### Problem to solve
Return only the lines from the start of the records through the line that contains "[Группа crimea в Одноклассниках] (145, 2090)", inclusive; leave out all pictures.

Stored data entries
- - - -

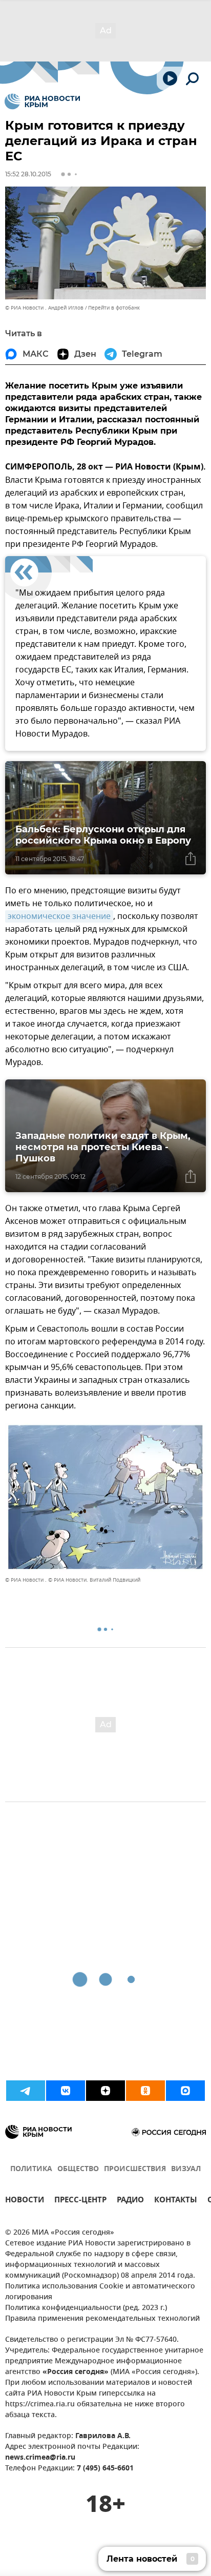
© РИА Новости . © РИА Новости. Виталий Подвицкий (72, 1580)
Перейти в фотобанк (114, 308)
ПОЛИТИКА (31, 2169)
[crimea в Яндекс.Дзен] (105, 2090)
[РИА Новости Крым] (42, 101)
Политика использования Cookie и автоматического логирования (100, 2292)
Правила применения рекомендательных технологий (102, 2319)
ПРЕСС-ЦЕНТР (80, 2201)
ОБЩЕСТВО (78, 2169)
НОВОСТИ (24, 2201)
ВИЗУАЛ (186, 2169)
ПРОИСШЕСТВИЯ (135, 2169)
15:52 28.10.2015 (28, 174)
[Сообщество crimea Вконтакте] (65, 2090)
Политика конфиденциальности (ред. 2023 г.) (86, 2308)
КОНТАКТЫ (175, 2201)
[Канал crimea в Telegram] (25, 2090)
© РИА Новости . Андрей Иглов (44, 308)
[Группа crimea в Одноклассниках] (145, 2090)
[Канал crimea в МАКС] (185, 2090)
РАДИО (130, 2201)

- - - -

### Response box
© РИА Новости . © РИА Новости. Виталий Подвицкий (72, 1580)
Перейти в фотобанк (114, 308)
ПОЛИТИКА (31, 2169)
[crimea в Яндекс.Дзен] (105, 2090)
[РИА Новости Крым] (42, 101)
Политика использования Cookie и автоматического логирования (100, 2292)
Правила применения рекомендательных технологий (102, 2319)
ПРЕСС-ЦЕНТР (80, 2201)
ОБЩЕСТВО (78, 2169)
НОВОСТИ (24, 2201)
ВИЗУАЛ (186, 2169)
ПРОИСШЕСТВИЯ (135, 2169)
15:52 28.10.2015 (28, 174)
[Сообщество crimea Вконтакте] (65, 2090)
Политика конфиденциальности (ред. 2023 г.) (86, 2308)
КОНТАКТЫ (175, 2201)
[Канал crimea в Telegram] (25, 2090)
© РИА Новости . Андрей Иглов (44, 308)
[Группа crimea в Одноклассниках] (145, 2090)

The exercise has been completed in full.